Il paese è “imballato”, la situazione è grigia e non ci sono spiragli che lasciano pensare che le cose possano migliorare a breve. Basterebbe analizzare la tabella pubblicata a pagina 23 del Def che mette a confronto il cosiddetto scenario economico tendenziale e programmatico dell’Italia, cioè in altre parole viene messo a confronto cosa accadrebbe se fossimo in esercizio provvisorio (cioè senza un governo nel pieno delle sue funzioni) e cosa invece accade dopo le misure adottate dall’esecutivo.
Non era mai accaduto prima, quella tabella ci dice che sarebbe stato meglio in esercizio provvisorio (senza governo). Perché dal confronto emerge con chiarezza che, dopo l’intervento del governo, peggiorano tutti i dati: quelli del Pil, quello del tasso di occupazione, quelli del tasso di disoccupazione e anche quelli sulla pressione fiscale. Dopo una manovra finanziaria costata 40 miliardi e un mare di interessi sul debito pubblico di fatto è come ammettere il fallimento. E a scriverlo non sono i rappresentanti dell’opposizione, i giornali che remano contro il governo o i burocrati europei.

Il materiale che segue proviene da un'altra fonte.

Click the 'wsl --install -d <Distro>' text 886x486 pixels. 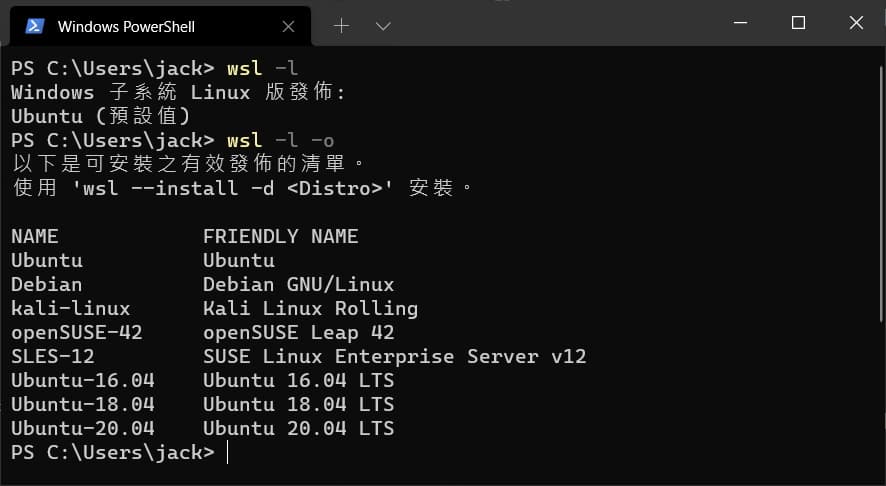click(x=233, y=188)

Sono gli stessi rappresentanti del governo. Senza dilungarci troppo ulteriormente, nel Def il governo ammette anche che a dicembre (al momento dell’approvazione della finanziaria) ha sbagliato tutte le principali previsioni. Per quanto riguarda il Pil per il 2019 ora prevede che crescerà dello 0,2 mentre a dicembre prevedeva il +1% (sperando che almeno non sbagli anche ora). Stesso discorso per il deficit (da 2,04 a 2,4) e per il debito pubblico (da 130,0 a 132,6).

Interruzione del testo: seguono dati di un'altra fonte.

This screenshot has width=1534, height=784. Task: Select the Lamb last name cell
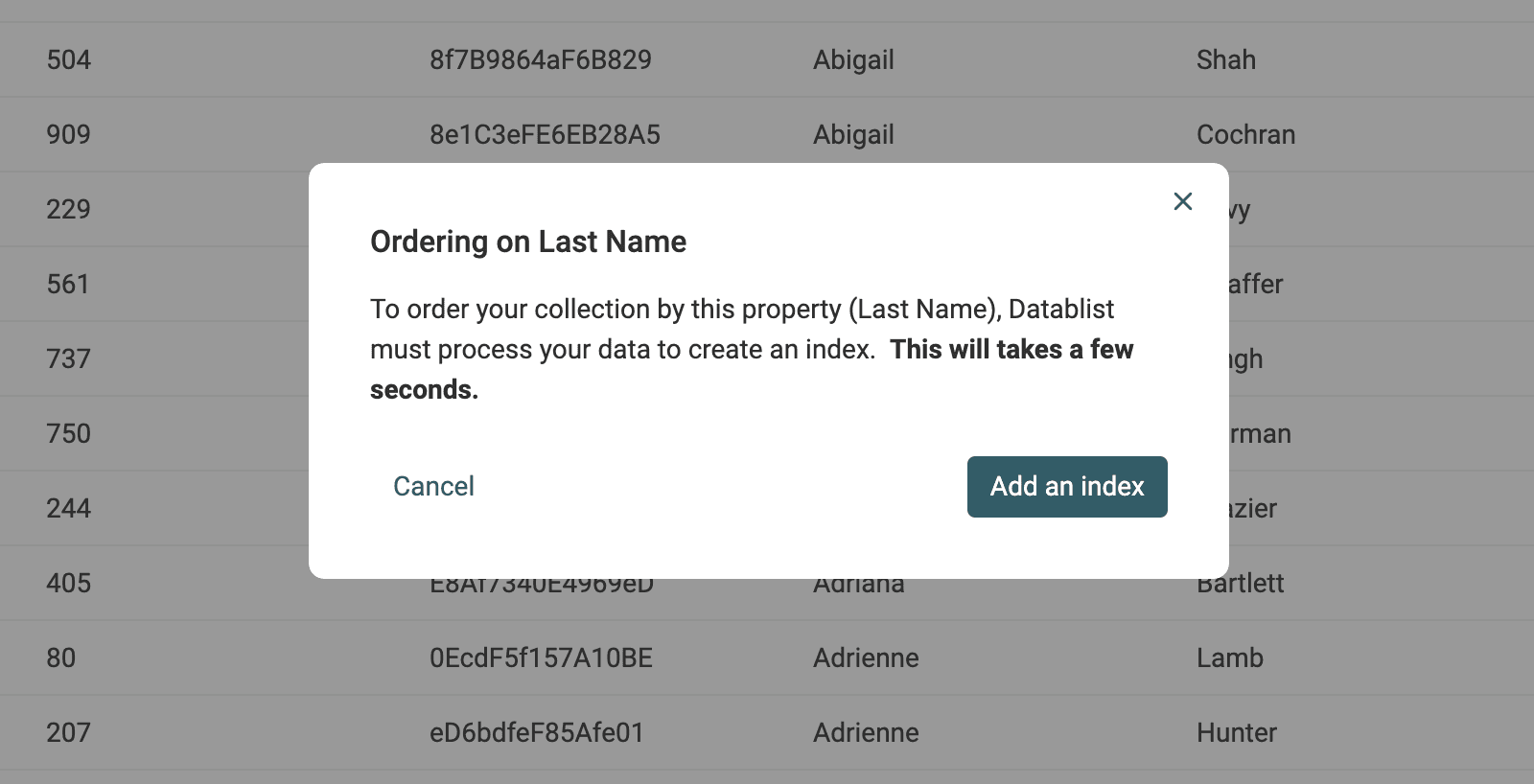pos(1229,658)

Ma per certi versi l’aspetto più imbarazzante è che ora nel Def i rappresentanti del governo ammettono che le due misure bandiere (reddito di cittadinanza e quota 100) non solo non producono effetti particolari sulla crescita ma, addirittura, per certi versi sono deleteri perché provocano un aumento della disoccupazione e una riduzione dei salari. Secondo le previsioni contenute nel Def, anche a causa di queste due misure il tasso di disoccupazione salirà dello 0,3% nel 2019 e dello 0,7% nel 2020, con un minimo di crescita previsto solo per il 2021.
Previsioni negative anche per quanto riguarda il tasso di occupazione che è dato in diminuzione per i prossimi 3 anni (2019 compreso). “Se paghi la gente che non lavora e la tassi quando lavora, non essere sorpreso se produci disoccupazione” diceva il premio nobel per l’economia Milton Friedman. Fino a qualche mese fa chi oggi ha messo nero su bianco certe previsioni l’avrebbe definito un rappresentante dell’elite contro il popolo.
Oggi è del tutto evidente che chi in questi mesi ha sollevato determinate obiezioni non sbagliava certo. Purtroppo, però, non è certo una notizia positiva.